WHAT IS BEING ASKED: Please copy, exactly as they appear below, the lines from the one containing "Task: Select Elicitation" through the one containing "Viewport: 756px width, 536px height.".

THE DATA:
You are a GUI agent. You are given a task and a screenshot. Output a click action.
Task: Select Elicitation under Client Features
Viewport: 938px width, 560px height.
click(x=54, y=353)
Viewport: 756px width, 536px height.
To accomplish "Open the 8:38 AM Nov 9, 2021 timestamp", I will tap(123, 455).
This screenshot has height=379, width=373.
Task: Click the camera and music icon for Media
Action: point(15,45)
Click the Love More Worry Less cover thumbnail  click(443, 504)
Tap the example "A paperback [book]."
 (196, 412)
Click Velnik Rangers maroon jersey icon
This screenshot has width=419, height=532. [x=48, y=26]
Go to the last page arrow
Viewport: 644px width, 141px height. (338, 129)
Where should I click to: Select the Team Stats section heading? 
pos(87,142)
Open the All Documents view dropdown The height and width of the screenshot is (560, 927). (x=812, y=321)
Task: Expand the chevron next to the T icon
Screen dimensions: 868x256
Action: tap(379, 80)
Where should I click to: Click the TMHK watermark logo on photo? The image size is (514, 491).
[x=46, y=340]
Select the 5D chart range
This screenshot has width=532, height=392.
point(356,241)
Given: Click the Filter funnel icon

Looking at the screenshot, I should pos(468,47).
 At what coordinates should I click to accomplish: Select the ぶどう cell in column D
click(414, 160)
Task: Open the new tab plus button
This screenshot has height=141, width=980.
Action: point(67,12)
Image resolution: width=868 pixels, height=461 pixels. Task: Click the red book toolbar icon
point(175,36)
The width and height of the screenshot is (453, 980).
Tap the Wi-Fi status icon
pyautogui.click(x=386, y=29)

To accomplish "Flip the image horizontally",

PROBLEM SOLUTION:
Task: Select Elicitation under Client Features
Viewport: 938px width, 560px height.
click(x=54, y=353)
Viewport: 756px width, 536px height.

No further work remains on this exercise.